** start Task material **

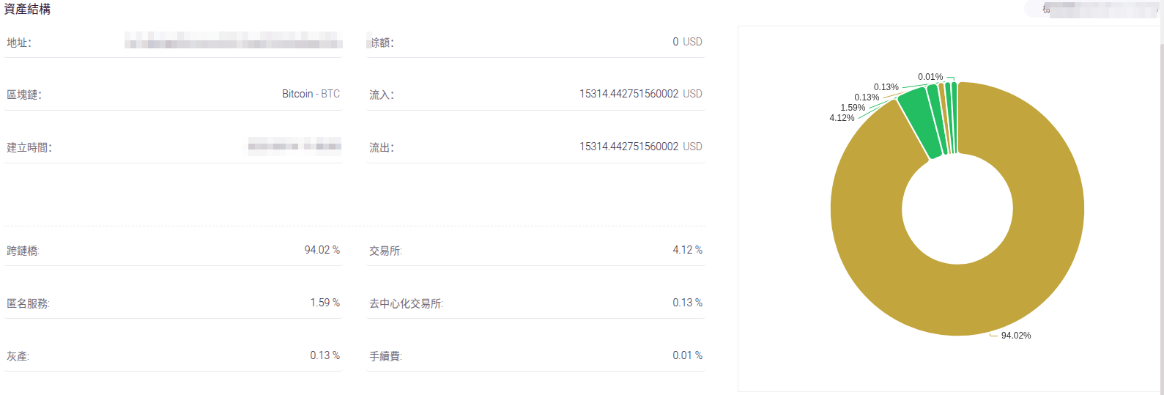This screenshot has height=395, width=1164.
Task: Click the blurred address value
Action: pyautogui.click(x=233, y=40)
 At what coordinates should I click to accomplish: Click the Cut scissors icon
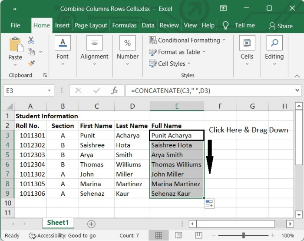31,40
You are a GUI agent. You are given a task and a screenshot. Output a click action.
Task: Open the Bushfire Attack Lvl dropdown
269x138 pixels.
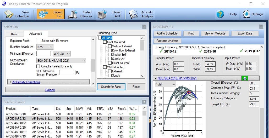[45, 47]
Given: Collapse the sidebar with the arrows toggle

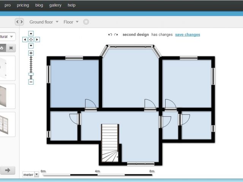Looking at the screenshot, I should 19,22.
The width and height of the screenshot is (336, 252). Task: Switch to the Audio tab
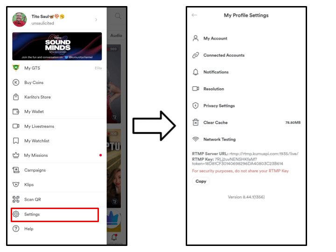point(116,35)
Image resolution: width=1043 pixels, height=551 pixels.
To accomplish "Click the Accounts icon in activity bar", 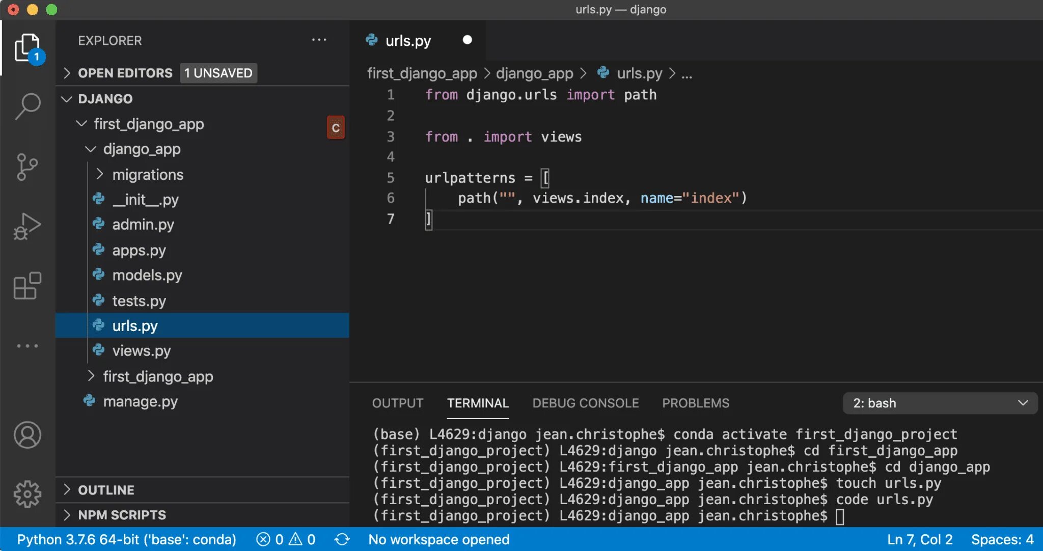I will click(x=27, y=435).
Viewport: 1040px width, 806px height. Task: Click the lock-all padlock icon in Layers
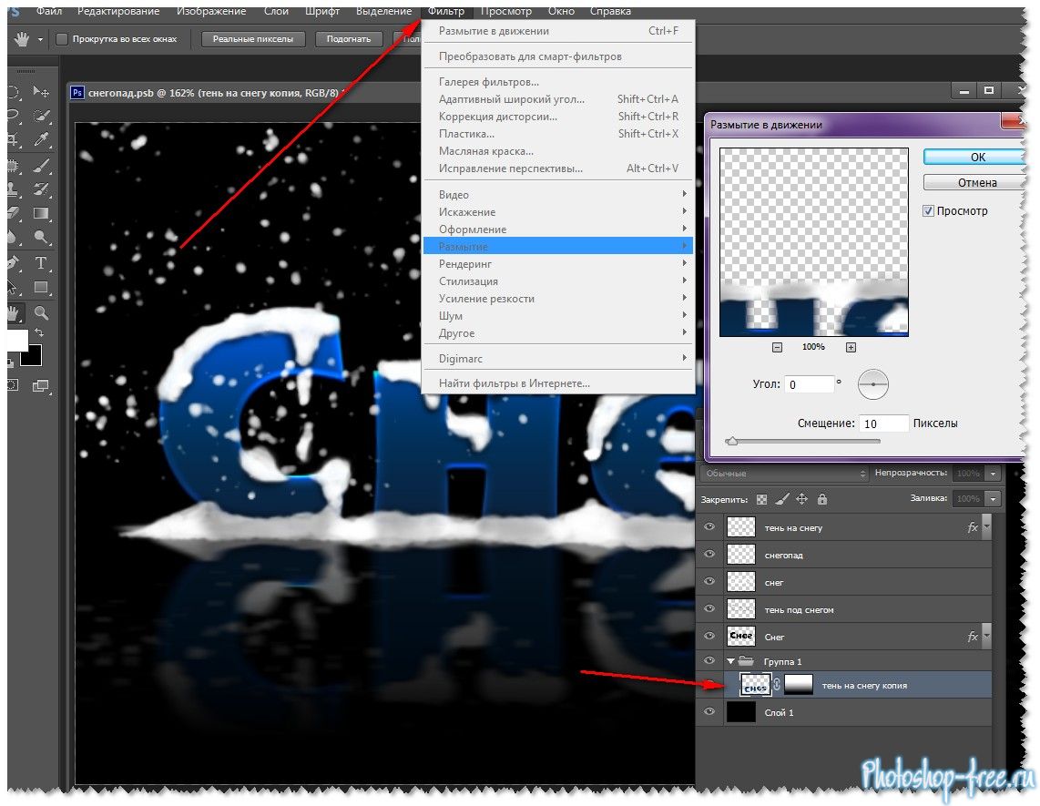click(822, 499)
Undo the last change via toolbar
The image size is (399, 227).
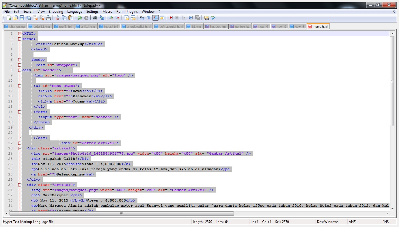(x=79, y=18)
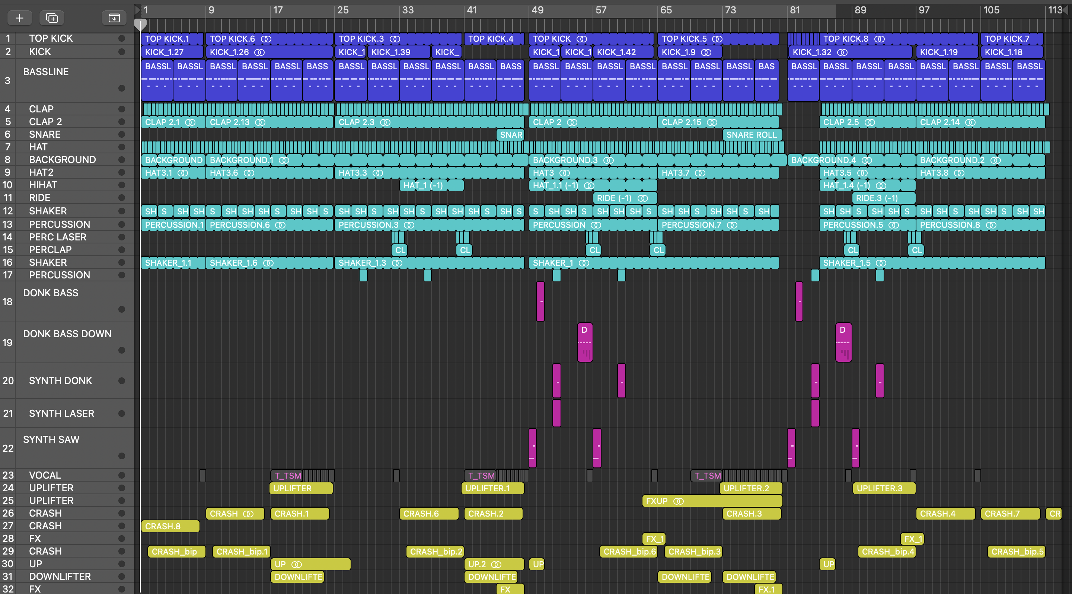Click the loop icon on RIDE (-1) region
The width and height of the screenshot is (1072, 594).
pos(643,198)
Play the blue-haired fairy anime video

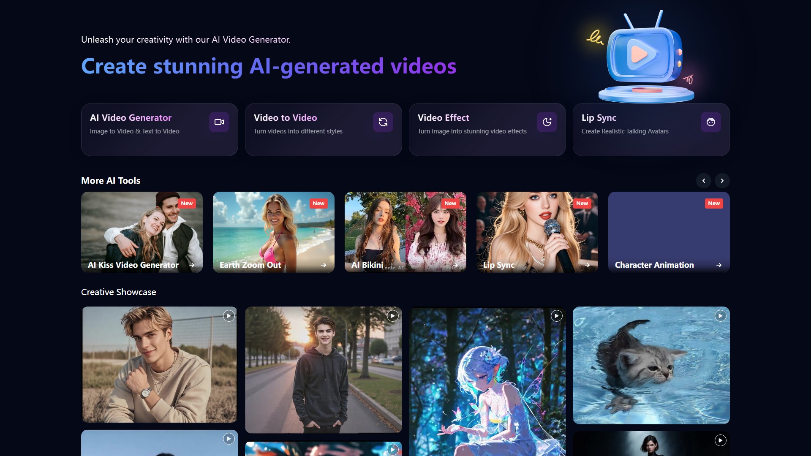[x=556, y=316]
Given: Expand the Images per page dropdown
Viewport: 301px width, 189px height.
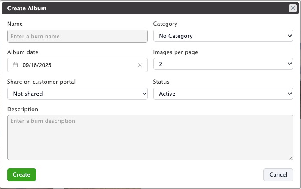Looking at the screenshot, I should (223, 64).
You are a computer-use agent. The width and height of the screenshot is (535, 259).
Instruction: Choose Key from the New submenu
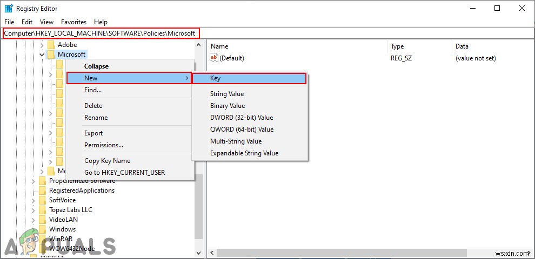pos(249,78)
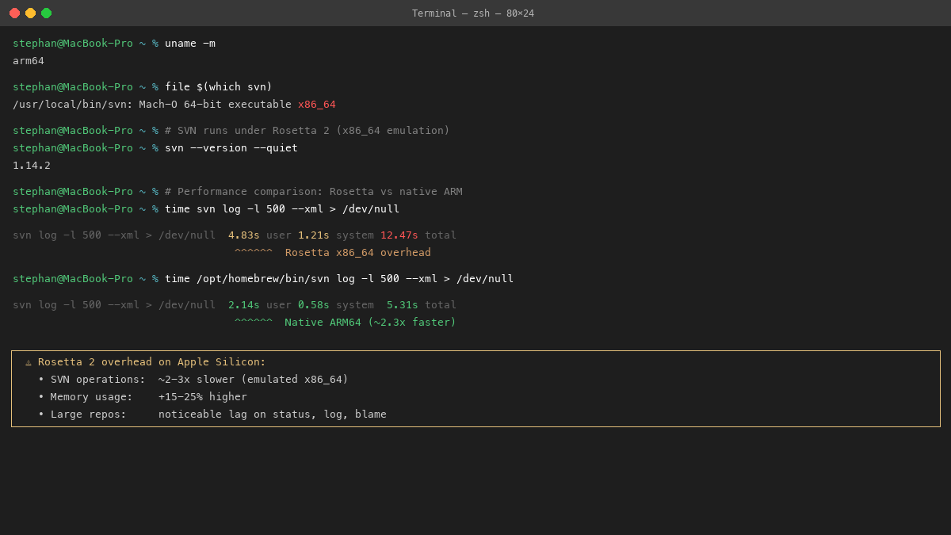Select the 1.14.2 version output
This screenshot has height=535, width=951.
click(29, 165)
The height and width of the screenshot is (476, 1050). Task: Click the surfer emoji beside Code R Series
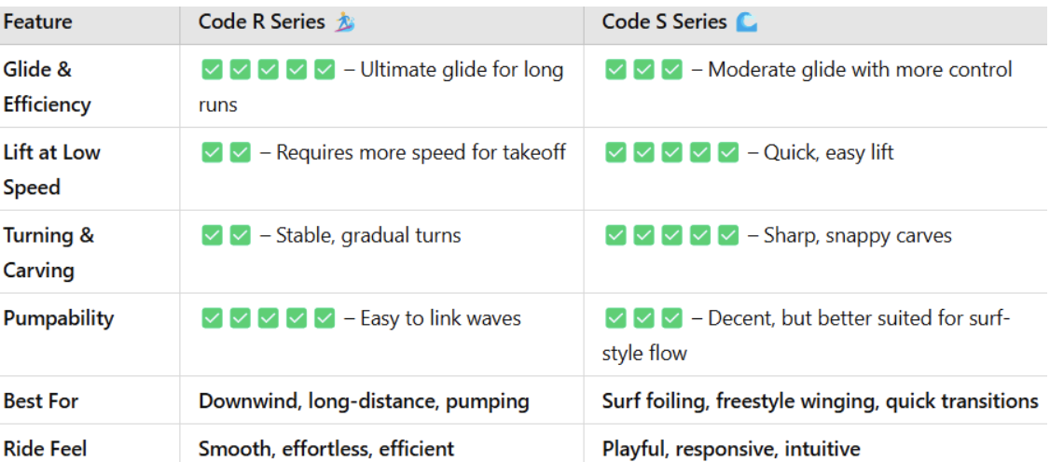click(x=345, y=22)
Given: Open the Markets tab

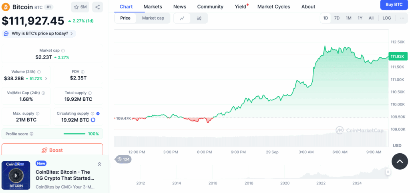Looking at the screenshot, I should pos(153,6).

** end Task material **

Task:
List each line of the records above that contains the word "dropdown", matching its case exactly.

Answer to the exercise:
Task: Open the Bushfire Attack Lvl dropdown
Given: Expand the Images per page dropdown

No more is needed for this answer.